No, you don’t need a chatbot
2016-ish: Chatbots were new, everyone wanted one, most were terrible. Rigid scripts dressed up as conversation. Customers went off-piste and hit a wall. The bubble deflated quietly.
Today: Executives have used ChatGPT, been impressed, and extrapolated. If it can do that, imagine what it could do on our checkout. Our customer portal. Our onboarding journey. Everything.
The technology being impressive doesn't make it the right fit for every interface decision. This is the conversation PMs and designers need to get better at having.
The core principle
A GUI encodes expertise into the screen. The customer doesn't need to know what's possible — the interface shows them. A conversational interface does the opposite. It transfers the burden of knowing what to ask back to the customer.
That's a reasonable trade in the right situation. In the wrong one, it's friction with a friendly tone.
When GUI wins
The task is routine, bounded, and repetitive. A customer logging in to check their order status doesn't want to ask for it. They want to see it. The screen pre-answers the question before they have to form one.

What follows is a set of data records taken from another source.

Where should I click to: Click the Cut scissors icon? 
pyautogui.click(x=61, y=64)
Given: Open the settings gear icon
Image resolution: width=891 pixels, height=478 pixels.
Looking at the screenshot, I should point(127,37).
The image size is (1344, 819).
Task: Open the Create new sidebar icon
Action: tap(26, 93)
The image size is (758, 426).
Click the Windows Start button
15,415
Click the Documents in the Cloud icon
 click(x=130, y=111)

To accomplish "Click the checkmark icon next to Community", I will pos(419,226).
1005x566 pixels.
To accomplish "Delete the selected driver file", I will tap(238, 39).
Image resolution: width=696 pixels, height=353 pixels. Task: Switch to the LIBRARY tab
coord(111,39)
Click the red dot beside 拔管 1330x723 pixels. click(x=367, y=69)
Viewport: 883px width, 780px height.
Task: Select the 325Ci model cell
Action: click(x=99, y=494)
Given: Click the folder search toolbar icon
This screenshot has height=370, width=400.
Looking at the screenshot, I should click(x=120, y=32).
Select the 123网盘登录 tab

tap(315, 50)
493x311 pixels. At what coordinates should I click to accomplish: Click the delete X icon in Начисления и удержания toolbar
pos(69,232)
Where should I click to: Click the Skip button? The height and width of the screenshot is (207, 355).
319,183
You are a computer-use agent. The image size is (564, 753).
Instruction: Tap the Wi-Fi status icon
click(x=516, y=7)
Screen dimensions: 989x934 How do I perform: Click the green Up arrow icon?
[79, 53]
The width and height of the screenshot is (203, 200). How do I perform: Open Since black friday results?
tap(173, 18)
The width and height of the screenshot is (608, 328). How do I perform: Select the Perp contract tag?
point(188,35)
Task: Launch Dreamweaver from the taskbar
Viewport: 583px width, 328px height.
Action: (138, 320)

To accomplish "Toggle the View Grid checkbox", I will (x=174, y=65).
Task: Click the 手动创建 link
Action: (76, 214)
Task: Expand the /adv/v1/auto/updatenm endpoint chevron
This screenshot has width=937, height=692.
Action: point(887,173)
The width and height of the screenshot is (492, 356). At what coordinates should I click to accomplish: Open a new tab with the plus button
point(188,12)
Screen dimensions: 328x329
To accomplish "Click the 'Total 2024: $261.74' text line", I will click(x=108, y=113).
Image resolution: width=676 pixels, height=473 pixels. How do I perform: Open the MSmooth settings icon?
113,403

The customer needs to scan, not find. Comparing flight options, reviewing subscription tiers, browsing a product catalogue - these are parallel processing tasks. Chat serialises them into one answer at a time. That's the wrong rhythm for a customer making a decision.
Data entry has known, validated fields. Booking a hotel room, setting up a delivery address, configuring a software plan - forms enforce completeness. A chatbot introduces ambiguity at every step and moves past errors confidently. The customer only discovers the mistake later, when it costs them.
The action is consequential. Cancelling a subscription, processing a return, making a purchase - these need an explicit "you are about to do X" moment. A GUI does this naturally. A chat flow has to work hard to replicate it, and often doesn't.
Discoverability matters. First-time customers and infrequent users need to see what's available to them. A chatbot only surfaces what they already know to ask about. New customers exploring your product are the worst possible audience for an interface that requires them to know the right words.
When LUI wins
The query space is too large to menu-ify. A retailer with a vast catalogue. A bank with hundreds of product combinations. A customer asking "what's the right account for someone who travels a lot and wants cashback" has asked a question no dropdown can anticipate. Language is the only practical navigation tool for a space that large, and a well-designed conversational interface earns its place here.
The customer knows what they want, but not how to get there. "I want to change my delivery address, but the order's already dispatched." "I want to pause my subscription, not cancel it." "I was charged twice." These are goals, not navigable menu items. A chatbot that can understand intent and route accordingly removes real friction.
Interpretation is part of the answer. A customer asking why their claim was declined, or whether a specific product covers their situation, doesn't just need data. They need "here's what this means, here are your options, here's what to do next." A screen surfaces the information. A well-built conversational interface delivers the judgment alongside it.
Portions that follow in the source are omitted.